「謙虚に、大胆に政権運営に当たる」
巨大与党が姿を現し、永田町の勢力地図が一変した。真冬の短期決戦となった2月8日投開票の衆院選で、高市早苗総裁(首相)が率いる自民党が歴史的な圧勝を遂げた。定数465に対し、自民党は追加公認1人を含め、党単独で3分の2(310)を超える316議席を獲得した。1955年の結党以来最多の議席である。
高市首相は昨年10月の就任以来の実績がないまま、期待値によって自民党、日本維新の会の与党で352議席という空前の大勝を得た。
首相は9日の総裁記者会見で「様々な声に耳を傾け、謙虚に、しかし大胆に政権運営に当たる」との政治姿勢を明らかにしたが、政権運営における不安定さは否めず、国会運営などに数の驕りもうかがえる。

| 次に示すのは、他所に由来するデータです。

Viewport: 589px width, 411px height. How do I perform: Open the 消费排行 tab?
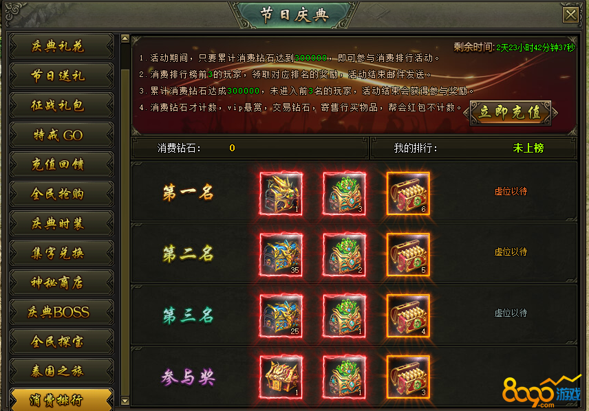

第2次高市内閣が18日に発足し、全閣僚が再任された。重要案件はすべて自分に上げさせて判断するという「孤高の首相」の政治スタイルは、さらにバージョンアップするのだろうか。
野党第1党の中道改革連合は、公示前の167議席から49議席に激減した。公明党系(公示前21議席)は比例単独で28人全員が当選したが、立憲民主党系は小選挙区で戦い、公示前の146議席から21議席に落ち込んだ。
護憲、軍事力強化反対、反原発など非現実的な政策を掲げてきた旧民主党勢力が一掃されたという政治史的な意味は小さくない。
野党では、多弱現象がさらに進み、新興勢力の参政党、チームみらいが議席を伸ばす一方で、共産党、れいわ新選組、社民党は後景に退いた。この左派・リベラル各党の凋落は不可逆的なのではないか。